Poursuivant son intervention, le gouverneur Sadou Keïta a expliqué au TMFS, que pendant ces 03 jours de violences, le commandement militaire qui était à la tête du Bataillon d’Infanterie de Mali n’a obéi ni à l’autorité civile qu’il constituait avec le préfet de Mali, ni à sa hiérarchie de la 2ème Région Militaire de Labé.
En appui à ses déclarations, le gouverneur de Labé a cité plusieurs exemples, dont le plus éloquents est celui de dire, que malgré sa présence à Mali, le pillage des kiosques a continué au marché. Que c’est lorsqu’il a réalisé que le colonel Issa Camara et sa troupe ont placé la ville de Mali dans un contexte d’Etat de siège, qu’il a rendu compte à son ministre de tutelle.
«J’ai dit à mon ministre que je ne peux plus gérer cette situation. Qu’on était en train de vivre une rébellion de la part des hommes en uniformes. J’ai demandé alors la conduite à tenir.

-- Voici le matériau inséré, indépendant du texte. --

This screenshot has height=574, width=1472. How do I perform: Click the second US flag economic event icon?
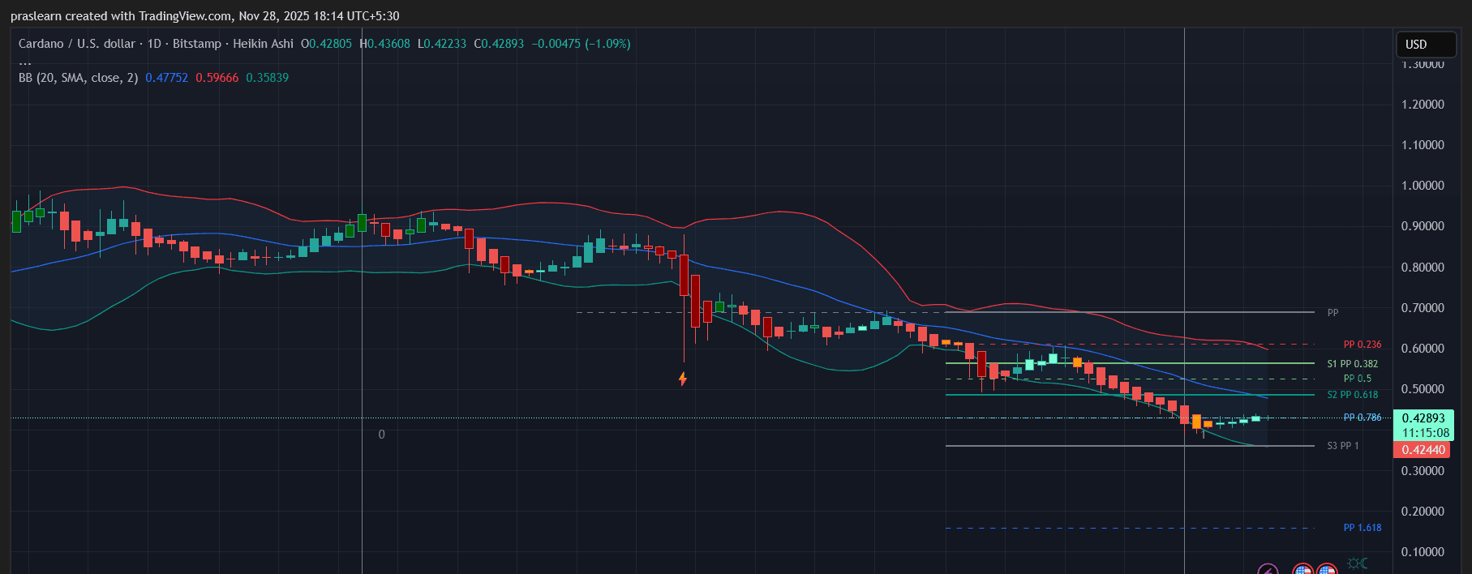tap(1327, 569)
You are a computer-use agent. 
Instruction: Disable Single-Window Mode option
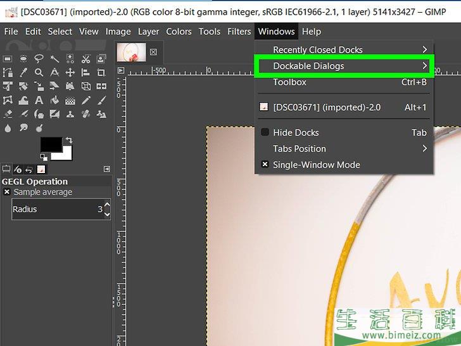pyautogui.click(x=265, y=165)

Quelques 20 minutes après, le ministre m’a rappelé pour me demander de faire arrêter celui qui a été le premier à porter la main sur le jeune chauffeur et de rentrer avec le colonel Issa Camara à Labé».

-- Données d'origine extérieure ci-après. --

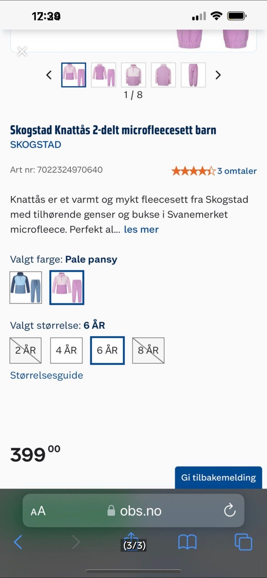Click the Gi tilbakemelding button

pos(218,477)
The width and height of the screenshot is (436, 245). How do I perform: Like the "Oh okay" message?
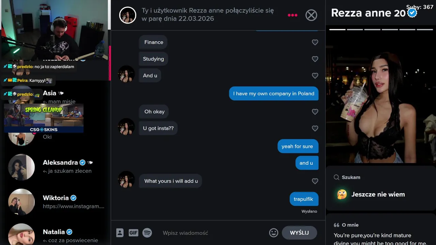coord(315,112)
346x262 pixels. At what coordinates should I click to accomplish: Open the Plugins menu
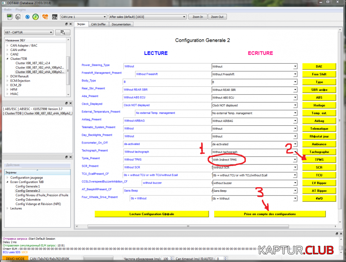coord(20,9)
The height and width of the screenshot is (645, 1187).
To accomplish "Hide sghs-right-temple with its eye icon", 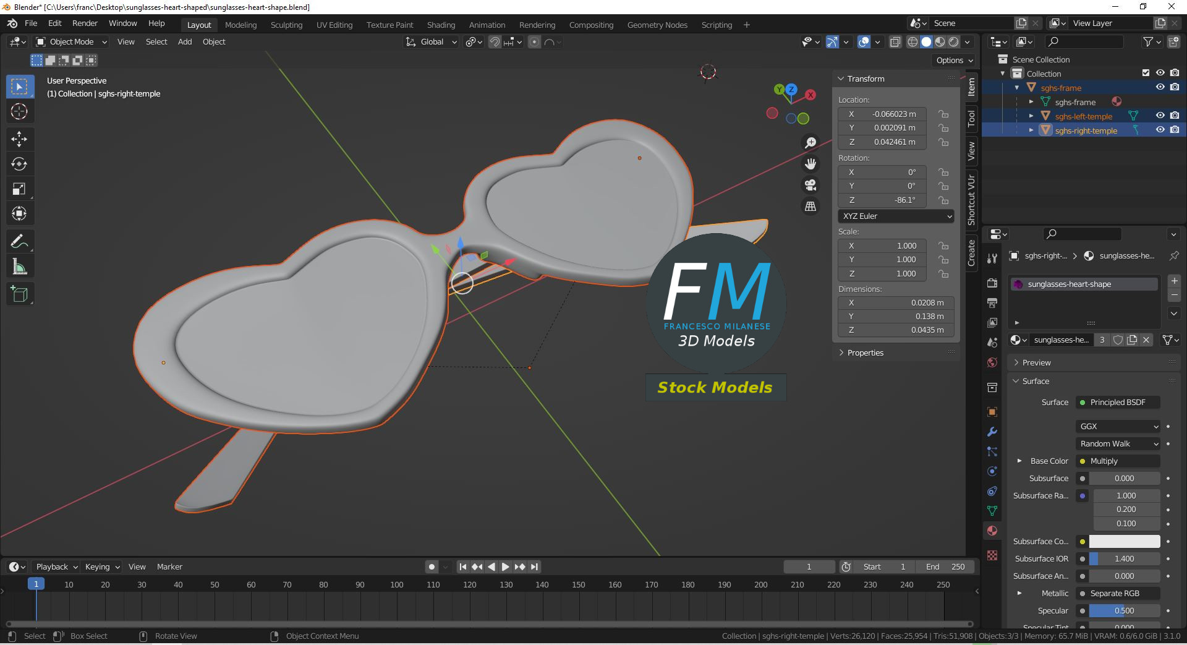I will (1160, 130).
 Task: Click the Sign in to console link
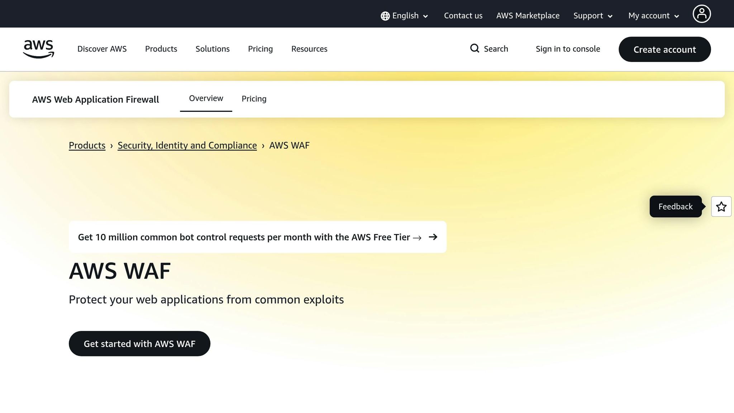(568, 49)
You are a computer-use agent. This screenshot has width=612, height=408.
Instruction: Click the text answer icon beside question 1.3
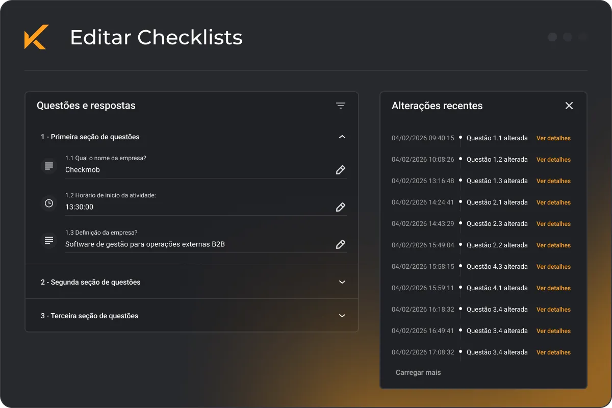click(x=48, y=240)
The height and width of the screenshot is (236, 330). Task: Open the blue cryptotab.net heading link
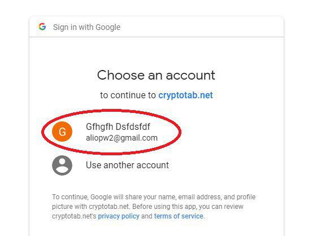coord(185,95)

Ce lundi matin, au moment où le gouverneur Sadou Keïta était à la disposition du Tribunal Militaire pour des questions d’éclaircissement, les avocats de la défense ont quitté la salle d’audience suite à des manquements dénoncés ici par Me Lanciné Sylla.
«A chaque fois que nous prenons la parole, nous sommes hués par le public, alors qu’un débat de ce genre ne peut pas se tenir sans la sérénité requise. Cela relève de la responsabilité du président du Tribunal, d’exercer la police et la direction des débats. Il laisse le public nous huer. Rien ne sert désormais à rester dans la salle d’audience», a indiqué la défense.
Cet incident malheureux, qui a perturbé l’audience du lundi matin, est banalisé par les avocats de la partie civile.
«Cela ne nécessite pas la colère des avocats de la défense. Nous sommes tous les jours devant les Tribunaux ici à l’intérieur ou à Conakry. Lorsqu’il y a certains propos, il arrive des fois que certains citoyens, dans le public, arrivent à réagir d’une certaine manière. Mais, par la suite, le président audiencier qui les ramène à l’ordre. Il leur demande de se taire», a réagi Me Thierno Souleymane Baldé, avocat à la Cour.
Il a fallu des démarches diplomatiques des avocats de la partie civile auprès de leurs homologues de la défense, pour que l’audience du jour reprenne après une suspension de plus de 45 minutes. Tous les acteurs concernés étaient revenus à des meilleurs sentiments.